Interest shall commence accruing on the issue date, shall be computed on the
basis of a 365-day year and the actual number of days elapsed and shall be
payable annually in shares of common stock, $.001 per value per share, of the
Borrower (the "Common Stock") valued at the then applicable Conversion Price (as
herein defined) on December 31 of each year beginning on December 31, 2006, or
at the time of conversion of the principal to which such interest relates in
accordance with Article I below.

      All payments due hereunder (to the extent not converted into Common Stock
in accordance with the terms hereof) shall be made in shares of Common Stock of
the Borrower valued at the then applicable Conversion Price. All payments shall
be made at such address as the Holder shall hereafter give to the Borrower by
written notice made in accordance with the provisions of this Note.

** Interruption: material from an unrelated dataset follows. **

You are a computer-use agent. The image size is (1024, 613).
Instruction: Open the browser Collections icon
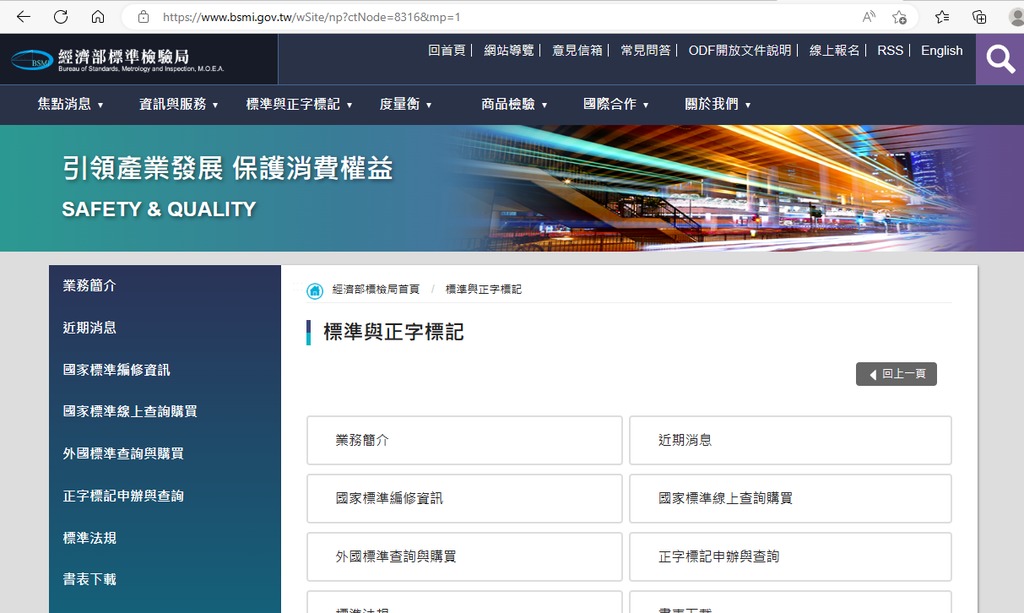979,17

      Whenever any amount expressed to be due by the terms of this Note is due
on any day which is not a business day, the same shall instead be due on the
next succeeding day which is a business day and, in the case of any interest
payment date which is not the date on which this Note is paid in full, the
extension of the due date thereof shall not be taken into account for purposes
of determining the amount of interest due on such date. As used in this Note,
the term "business day" shall mean any day other than a Saturday, Sunday or a
day on which commercial banks in the city of New York, New York are authorized
or required by law or executive order to remain closed. Each capitalized term
used herein, and not otherwise defined, shall have the meaning ascribed thereto
in that certain Subscription Agreement and the Borrower to which this Note
relates, as amended from time to time, pursuant to which the Holder subscribed
to purchase this Note (the "Subscription Agreement").

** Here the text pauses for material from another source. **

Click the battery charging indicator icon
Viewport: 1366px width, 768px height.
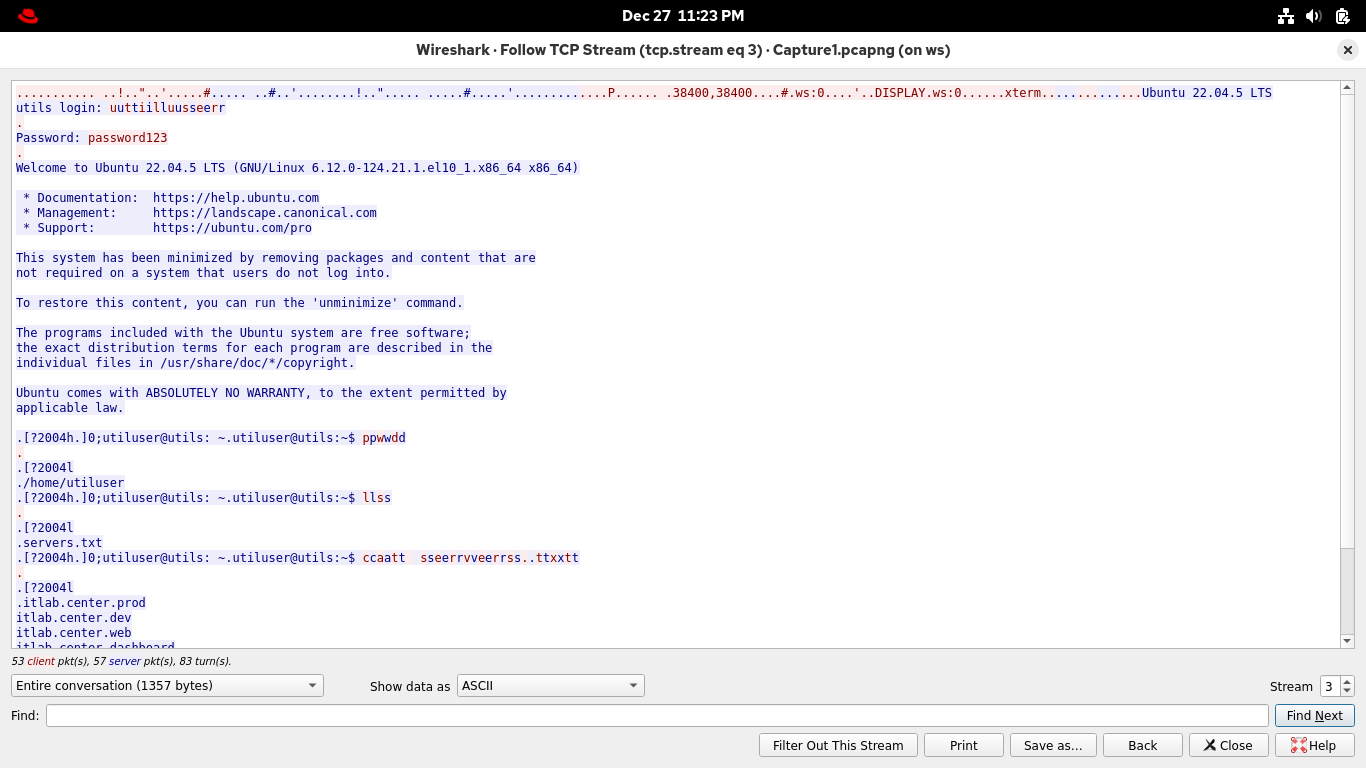click(x=1342, y=16)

                                      1


      This Note is free from all taxes, liens, claims and encumbrances with
respect to the issue thereof and shall not be subject to preemptive rights or
other similar rights of shareholders of the Borrower and will not impose
personal liability upon the Holder thereof.

      The following terms shall apply to this Note:

1.    CONVERSION RIGHTS

      The Holder shall have the following conversion rights with respect to this
Note (the "Conversion Rights"):

            A. Right to Convert. At any time on or after the date on the Note,
the Holder may, at such Holder's option, elect to convert (a "Voluntary
Conversion") all or any portion of this Note into a number of fully paid and
nonassessable shares of Common Stock equal to the quotient of (i) $1,000 divided
by (ii) the Conversion Price (as defined below) then in effect as of the date of
the delivery by the Holder of its notice of election to convert. In the event of
a liquidation, dissolution or winding up of the Company, the Conversion Rights
shall terminate at the close of business on the last full day preceding the date
fixed for the payment of any such amounts distributable on such event to any
security holder of the Company. In the event of such a liquidation, dissolution
or winding up, the Company shall provide to the Holder notice of such
liquidation, dissolution or winding up, which notice shall be sent at least
fifteen (15) days prior to the termination of the Conversion Rights.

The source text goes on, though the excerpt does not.